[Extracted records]
- - - - -

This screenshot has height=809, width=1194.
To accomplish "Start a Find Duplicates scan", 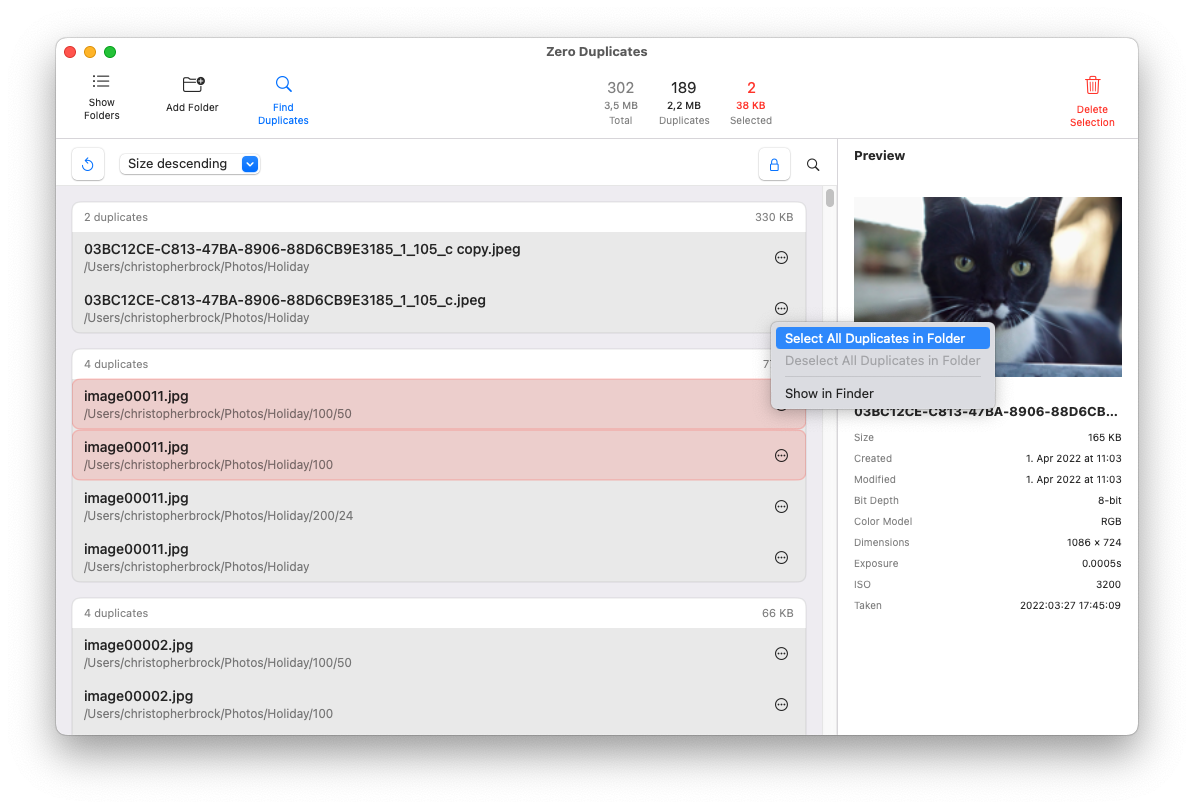I will pos(283,96).
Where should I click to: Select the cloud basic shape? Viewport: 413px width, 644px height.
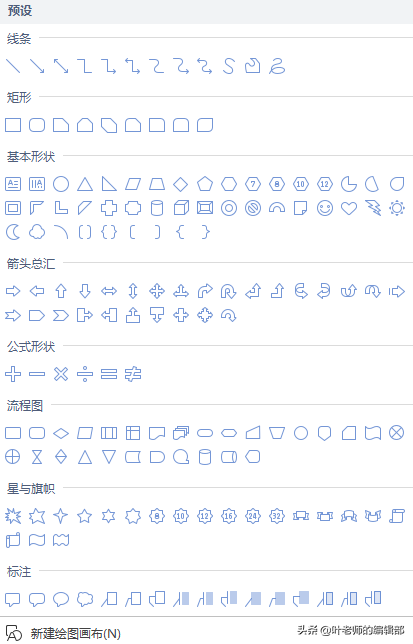coord(37,232)
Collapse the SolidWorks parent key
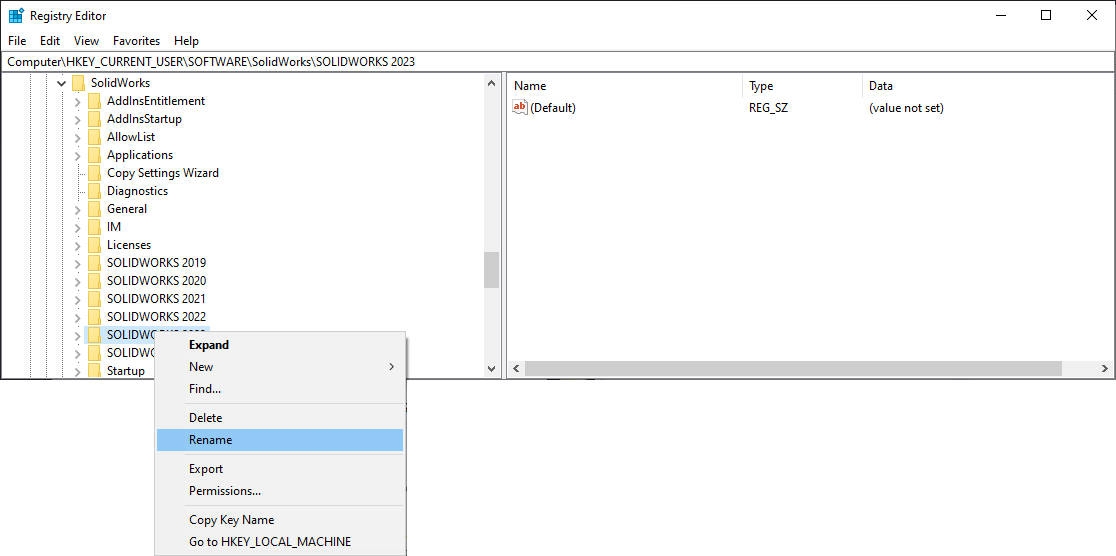This screenshot has width=1116, height=556. (62, 83)
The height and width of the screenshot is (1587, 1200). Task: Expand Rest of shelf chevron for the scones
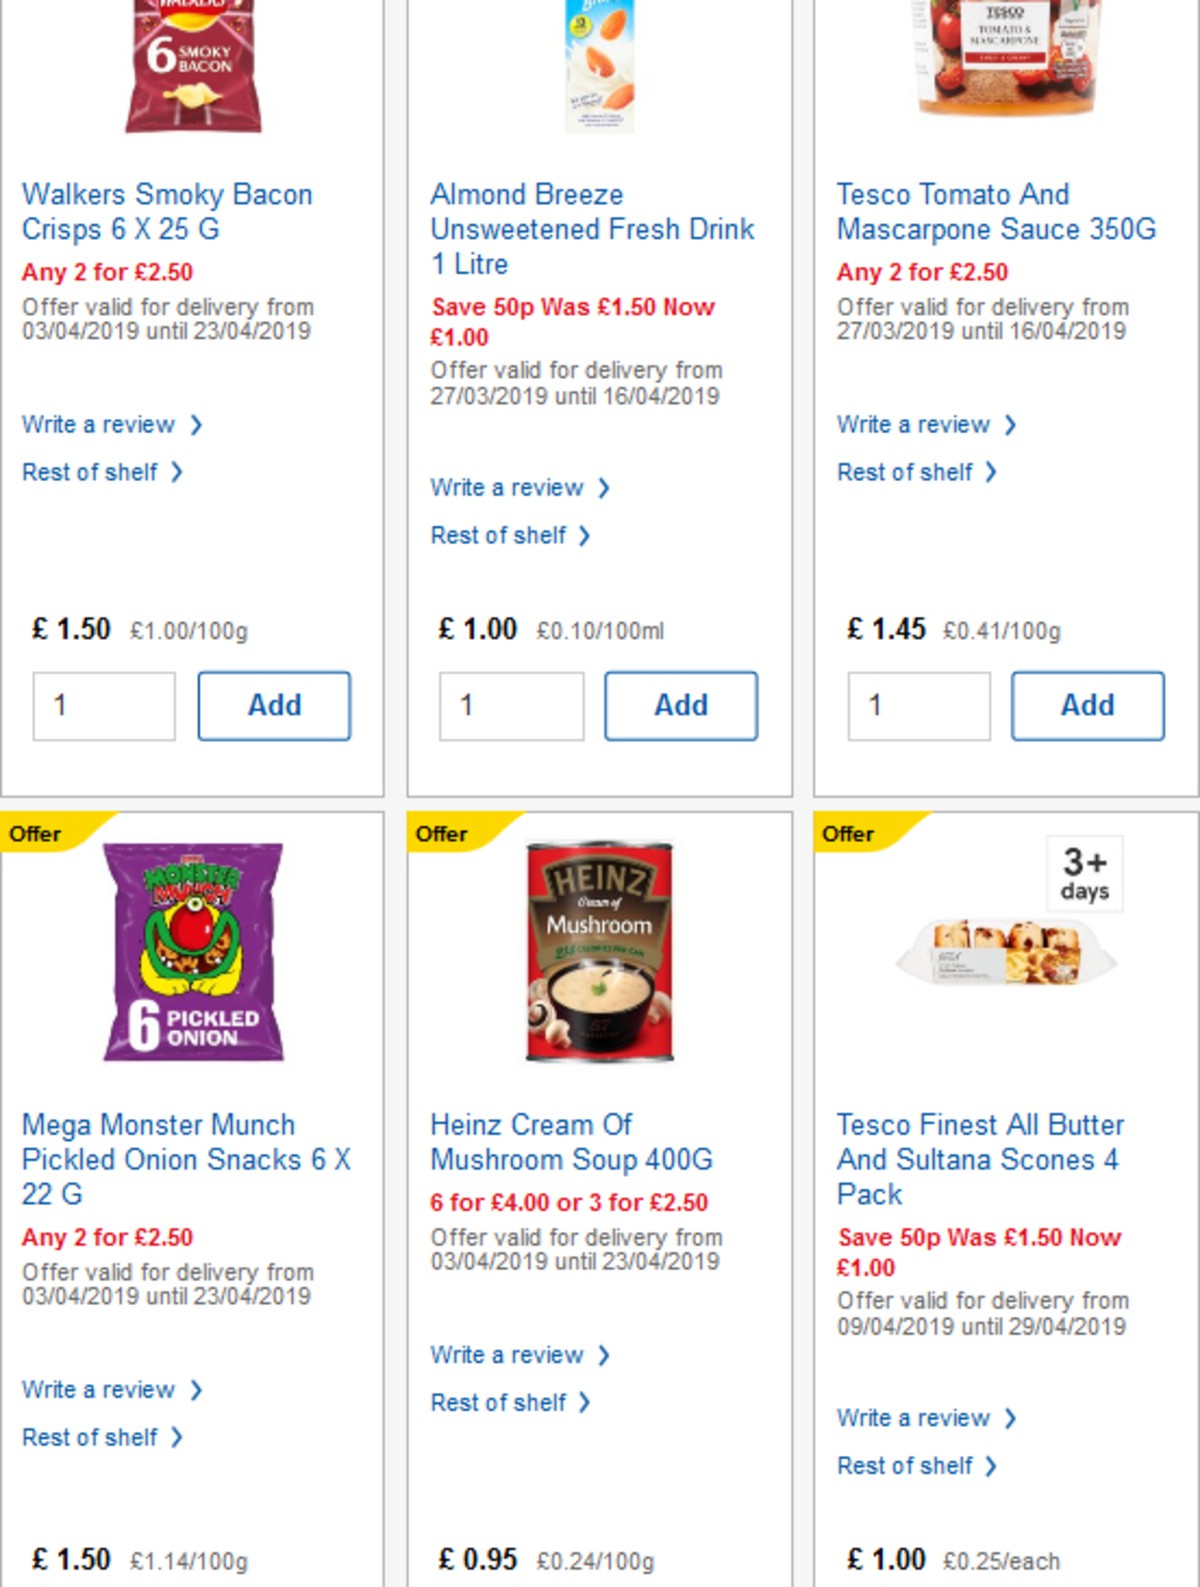tap(991, 1465)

- - - - -

Task brief –
Your output should be only the lines from the line with "Where should I" through the end of the data, exactly as they stand, and no pictures.

Exercise output –
Where should I click to: Select the cloud basic shape? Viewport: 413px width, 644px height.
coord(37,232)
Collapse the SolidWorks parent key
This screenshot has width=1116, height=556. (62, 83)
The height and width of the screenshot is (1587, 1200). Task: Expand Rest of shelf chevron for the scones
tap(991, 1465)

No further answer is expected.